In a rejoinder to the “go back” taunt, the freshman Democrats collectively known as “the Squad” sought to reclaim that narrative. Reps. Alexandria Ocasio-Cortez D-N.Y., Ilhan Omar, D-Minn., Ayanna Pressley, D-Mass. and Rashida Tlaib, D-Mich. were unapologetic.
Ocasio-Cortez in a series of tweets shot back that she, and the other women Trump, attacked are indeed already home.
"Mr. President, the country I “come from,” & the country we all swear to, is the United States," she tweeted and added in a subsequent Tweet that "You are angry because you don’t believe in an America where I represent New York 14, where the good people of Minnesota elected @IlhanMN, where @RashidaTlaib fights for Michigan families, where @AyannaPressley champions little girls in Boston."
Days later Trump paused for 13 seconds while the mostly white crowd at his North Carolina rally chanted “send her back” in reference to Omar. He later said he disagreed with the chants, despite fanning flames with his rhetoric for days.
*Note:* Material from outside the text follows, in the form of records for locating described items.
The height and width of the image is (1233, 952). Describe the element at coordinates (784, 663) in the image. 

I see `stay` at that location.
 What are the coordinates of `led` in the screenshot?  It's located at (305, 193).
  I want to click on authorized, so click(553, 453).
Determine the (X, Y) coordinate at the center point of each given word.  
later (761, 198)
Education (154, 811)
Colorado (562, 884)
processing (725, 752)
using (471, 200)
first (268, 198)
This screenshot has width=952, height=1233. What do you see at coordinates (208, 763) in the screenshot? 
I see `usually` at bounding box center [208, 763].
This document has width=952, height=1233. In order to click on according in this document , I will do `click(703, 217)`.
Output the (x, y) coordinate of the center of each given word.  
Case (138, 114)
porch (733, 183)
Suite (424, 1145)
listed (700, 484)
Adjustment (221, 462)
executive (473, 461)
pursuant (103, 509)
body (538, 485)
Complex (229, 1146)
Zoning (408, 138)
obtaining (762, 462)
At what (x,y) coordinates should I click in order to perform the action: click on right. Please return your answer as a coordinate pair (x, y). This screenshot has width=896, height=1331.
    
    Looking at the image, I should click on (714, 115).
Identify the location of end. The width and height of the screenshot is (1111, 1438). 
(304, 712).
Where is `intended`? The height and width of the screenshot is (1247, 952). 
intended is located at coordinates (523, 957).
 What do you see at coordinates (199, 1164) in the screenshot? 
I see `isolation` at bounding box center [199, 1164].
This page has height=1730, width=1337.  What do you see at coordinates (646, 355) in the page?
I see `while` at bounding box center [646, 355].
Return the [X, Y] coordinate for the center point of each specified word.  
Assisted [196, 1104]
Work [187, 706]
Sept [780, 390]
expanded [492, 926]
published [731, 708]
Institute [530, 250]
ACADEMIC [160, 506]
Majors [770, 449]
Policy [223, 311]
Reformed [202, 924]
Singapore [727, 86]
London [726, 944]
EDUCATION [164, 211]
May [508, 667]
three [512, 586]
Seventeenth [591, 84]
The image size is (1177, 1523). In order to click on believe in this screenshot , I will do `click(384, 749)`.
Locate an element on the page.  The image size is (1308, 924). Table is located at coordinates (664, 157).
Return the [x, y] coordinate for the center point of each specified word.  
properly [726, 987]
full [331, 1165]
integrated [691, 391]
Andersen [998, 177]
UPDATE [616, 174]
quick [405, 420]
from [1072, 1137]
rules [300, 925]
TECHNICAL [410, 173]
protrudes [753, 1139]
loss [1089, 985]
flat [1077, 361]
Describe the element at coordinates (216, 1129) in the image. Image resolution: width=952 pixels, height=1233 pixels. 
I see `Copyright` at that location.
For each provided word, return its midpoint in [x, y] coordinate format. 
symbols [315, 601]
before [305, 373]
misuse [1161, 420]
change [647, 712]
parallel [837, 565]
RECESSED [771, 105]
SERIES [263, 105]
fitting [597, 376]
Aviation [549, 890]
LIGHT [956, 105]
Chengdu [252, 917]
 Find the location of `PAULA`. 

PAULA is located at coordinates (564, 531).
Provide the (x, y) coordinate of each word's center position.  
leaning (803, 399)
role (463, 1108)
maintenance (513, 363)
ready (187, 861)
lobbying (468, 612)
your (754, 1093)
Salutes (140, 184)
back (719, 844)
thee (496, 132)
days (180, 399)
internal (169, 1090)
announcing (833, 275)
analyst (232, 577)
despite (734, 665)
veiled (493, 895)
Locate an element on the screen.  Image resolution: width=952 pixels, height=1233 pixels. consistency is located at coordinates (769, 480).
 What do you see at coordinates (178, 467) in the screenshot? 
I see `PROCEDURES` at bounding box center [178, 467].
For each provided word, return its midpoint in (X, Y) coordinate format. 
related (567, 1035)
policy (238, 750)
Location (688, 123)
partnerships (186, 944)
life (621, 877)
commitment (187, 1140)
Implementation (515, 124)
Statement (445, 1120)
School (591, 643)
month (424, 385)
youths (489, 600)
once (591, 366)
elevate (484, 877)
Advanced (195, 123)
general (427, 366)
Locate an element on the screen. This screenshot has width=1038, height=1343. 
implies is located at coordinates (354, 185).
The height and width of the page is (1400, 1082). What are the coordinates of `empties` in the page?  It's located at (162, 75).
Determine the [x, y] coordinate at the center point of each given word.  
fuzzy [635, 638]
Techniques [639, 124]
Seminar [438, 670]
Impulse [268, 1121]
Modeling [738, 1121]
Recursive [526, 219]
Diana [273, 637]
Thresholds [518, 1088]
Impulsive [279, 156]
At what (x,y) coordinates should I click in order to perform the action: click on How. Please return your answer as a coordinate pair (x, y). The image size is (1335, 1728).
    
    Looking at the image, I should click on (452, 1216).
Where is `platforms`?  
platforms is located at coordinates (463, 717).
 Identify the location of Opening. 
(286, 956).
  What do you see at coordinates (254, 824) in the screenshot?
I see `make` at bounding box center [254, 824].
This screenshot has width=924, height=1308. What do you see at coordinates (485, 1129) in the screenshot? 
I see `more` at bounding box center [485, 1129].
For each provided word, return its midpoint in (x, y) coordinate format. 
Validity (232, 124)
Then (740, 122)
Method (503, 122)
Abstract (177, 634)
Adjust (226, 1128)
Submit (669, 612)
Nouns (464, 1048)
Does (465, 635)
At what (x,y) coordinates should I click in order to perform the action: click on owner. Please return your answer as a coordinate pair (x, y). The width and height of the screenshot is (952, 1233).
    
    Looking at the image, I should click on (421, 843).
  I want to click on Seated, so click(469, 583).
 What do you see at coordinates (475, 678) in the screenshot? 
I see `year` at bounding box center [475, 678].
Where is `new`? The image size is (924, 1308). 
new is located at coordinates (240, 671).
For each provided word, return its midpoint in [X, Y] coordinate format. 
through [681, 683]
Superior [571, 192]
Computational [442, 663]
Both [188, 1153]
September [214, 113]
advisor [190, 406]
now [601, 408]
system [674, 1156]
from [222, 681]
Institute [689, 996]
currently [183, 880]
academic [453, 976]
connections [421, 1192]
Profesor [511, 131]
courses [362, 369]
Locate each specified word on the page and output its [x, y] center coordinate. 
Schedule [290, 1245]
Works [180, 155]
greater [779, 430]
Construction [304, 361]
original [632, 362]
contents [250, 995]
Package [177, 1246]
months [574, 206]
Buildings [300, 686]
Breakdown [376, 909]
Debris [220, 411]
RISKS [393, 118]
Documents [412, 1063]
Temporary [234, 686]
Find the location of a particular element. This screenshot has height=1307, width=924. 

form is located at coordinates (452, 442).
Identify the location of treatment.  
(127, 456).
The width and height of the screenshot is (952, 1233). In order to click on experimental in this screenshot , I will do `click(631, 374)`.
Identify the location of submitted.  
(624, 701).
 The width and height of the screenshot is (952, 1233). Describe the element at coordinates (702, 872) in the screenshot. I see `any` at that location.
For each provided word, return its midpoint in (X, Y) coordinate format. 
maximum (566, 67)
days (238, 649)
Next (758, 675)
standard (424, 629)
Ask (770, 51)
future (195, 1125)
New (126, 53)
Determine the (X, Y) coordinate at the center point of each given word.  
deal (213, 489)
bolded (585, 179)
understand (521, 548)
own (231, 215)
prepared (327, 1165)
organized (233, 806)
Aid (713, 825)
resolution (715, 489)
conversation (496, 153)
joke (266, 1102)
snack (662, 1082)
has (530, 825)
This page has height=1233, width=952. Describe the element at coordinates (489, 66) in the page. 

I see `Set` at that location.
It was: “I know the right way to be a patriot, and you don’t level critiques against your government, not this way and not if you’re a person of color,” Hackshaw said.
Trump has a history of discrimination that suggest that those who do not fit his concept of those worthy of belonging simply shouldn't be here.
In the 1970s, the Department of Justice Civil Rights division sued the Trump Management Corp. for violating fair housing practices in refusing to rent to black or Puerto Rican residents. The Trumps settled in 1975 and were required to reform their business practices to ensure apartments were rented without bias.
In 2011 and for the next five years, he pushed and perpetuated the false narrative that President Barack Obama, the nation's first black president, was not born in the U.S.
In his 2015 presidential campaign launch, he called Mexican immigrants "rapists" who seek to bring crime and drugs to the U.S.
For many minorities who call the U.S. “home” there is often a lot to unpack in the phrase "go back."
Hackshaw’s own black and Caribbean family were the first to move into her Long Island neighborhood roughly 30 decades ago.
When her father stopped by to look at the house before he bought it. Three future neighbors stopped by to ask, “Do you think you can afford it?”
When the moving trucks came, “Neighbors on both side of the house moved in a year and the neighbors across the street built a fence around their house. They didn’t speak to us until I was in my 20’s. We moved in when I was 11 years old.”
Hackshaw reflects on it, “They didn’t have to tell us to go back, but they let us know that they weren’t welcome.”
A neighbor since then once came by to ask her father an Army veteran: “Why don’t you fly the American flag?”